## WORK TO COMPLETE
Scan the records for lines with the string "agent". Say how many there are, and add nothing.

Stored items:
════

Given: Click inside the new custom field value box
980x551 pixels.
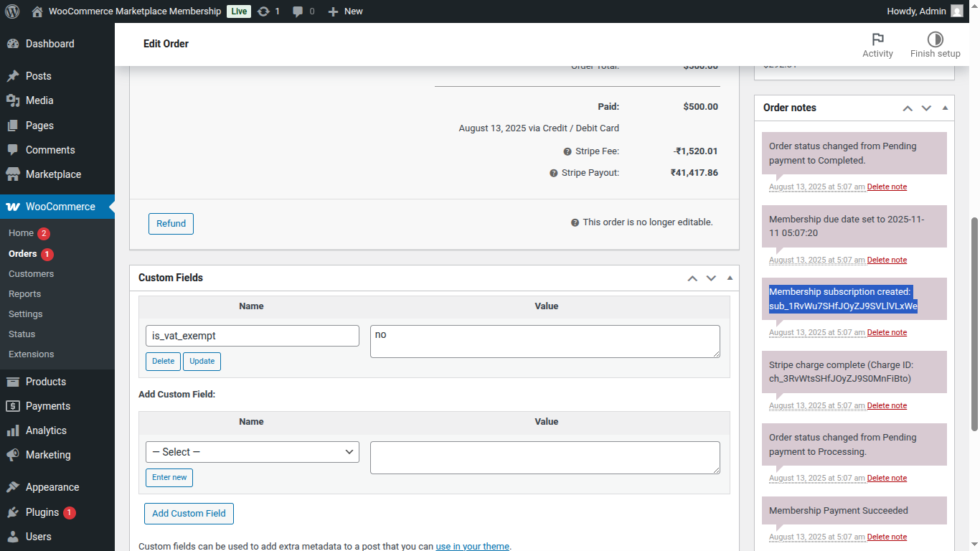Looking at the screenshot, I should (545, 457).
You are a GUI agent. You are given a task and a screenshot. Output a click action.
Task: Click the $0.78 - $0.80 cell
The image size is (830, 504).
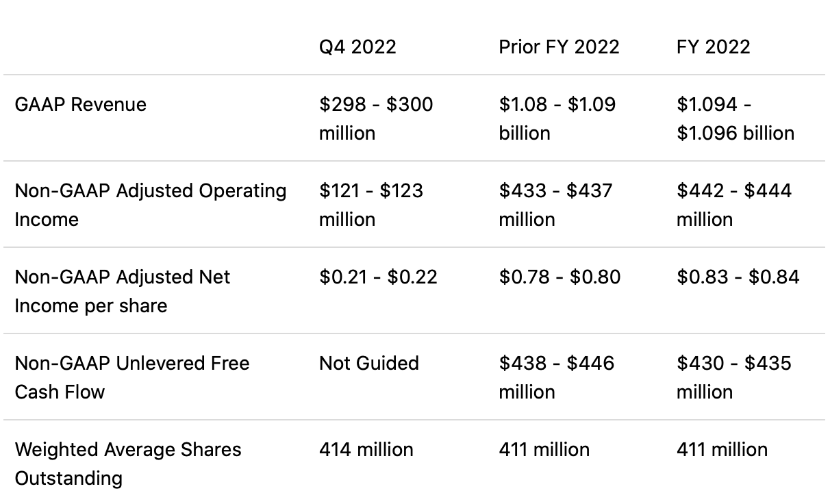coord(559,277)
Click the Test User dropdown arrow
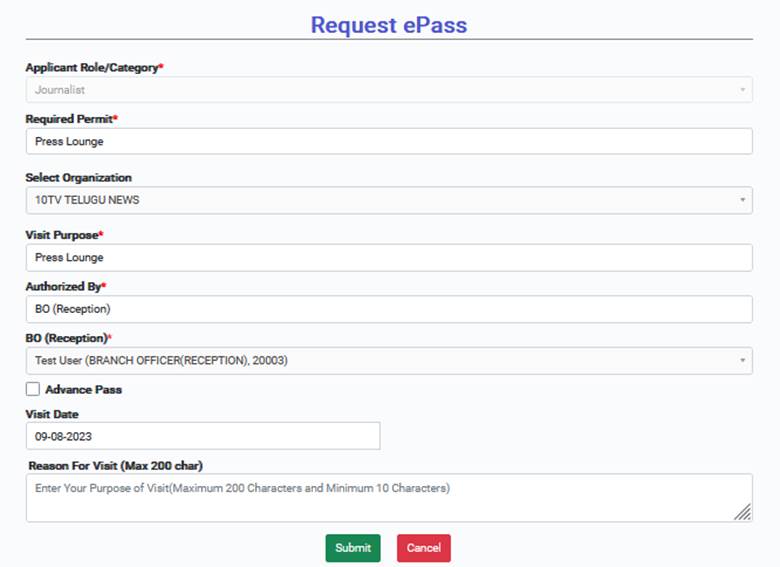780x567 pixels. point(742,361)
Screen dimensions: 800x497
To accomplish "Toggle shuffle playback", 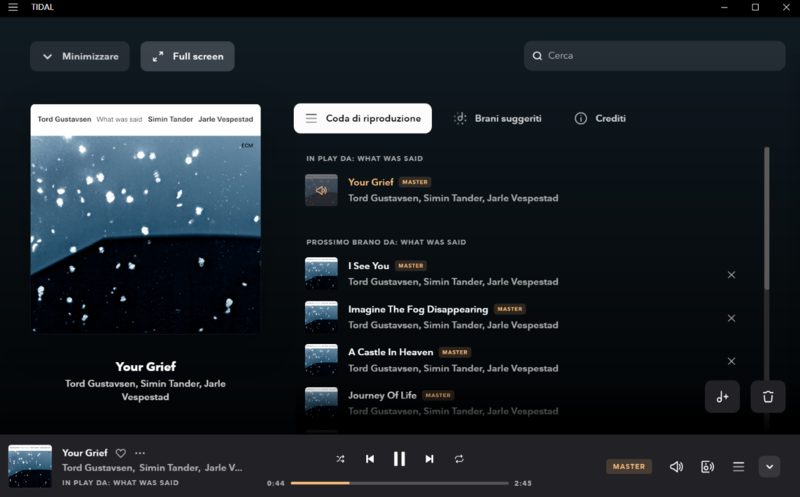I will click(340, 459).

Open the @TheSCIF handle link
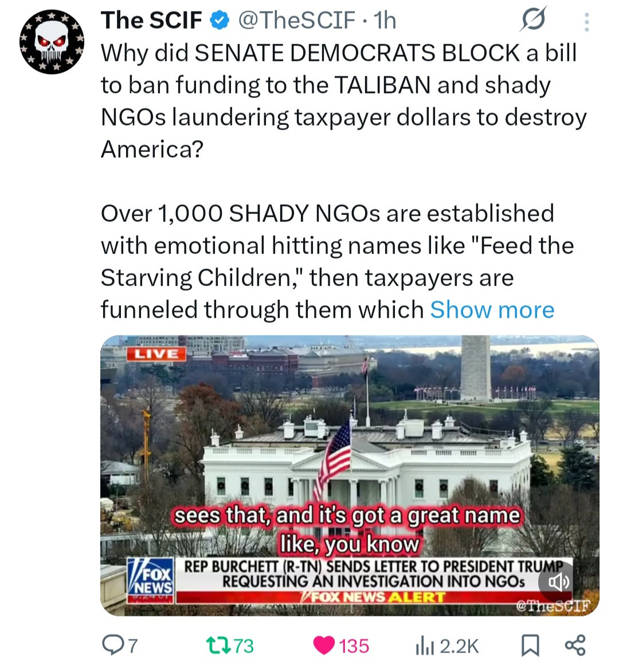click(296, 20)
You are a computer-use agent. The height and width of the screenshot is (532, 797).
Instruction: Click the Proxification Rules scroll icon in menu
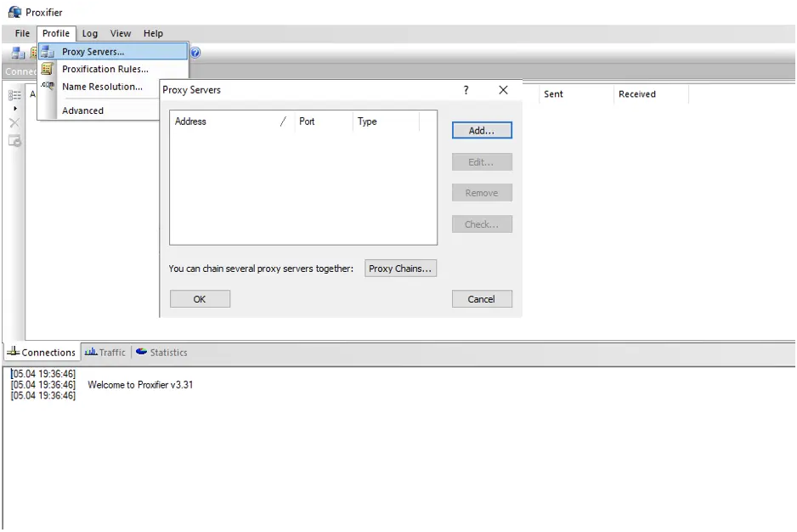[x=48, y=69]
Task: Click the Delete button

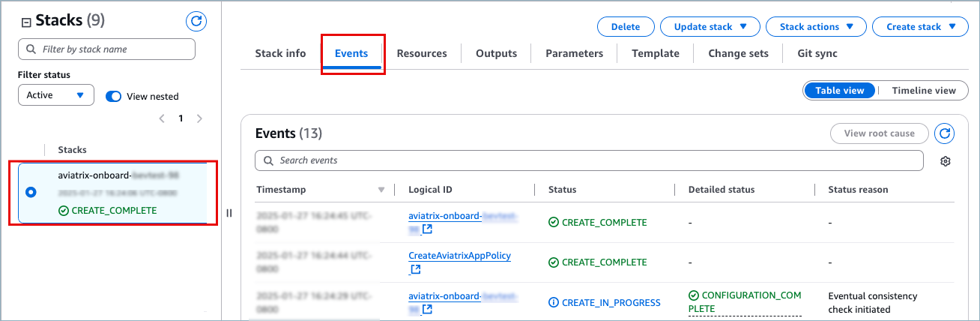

════

## ANSWER SPACE
2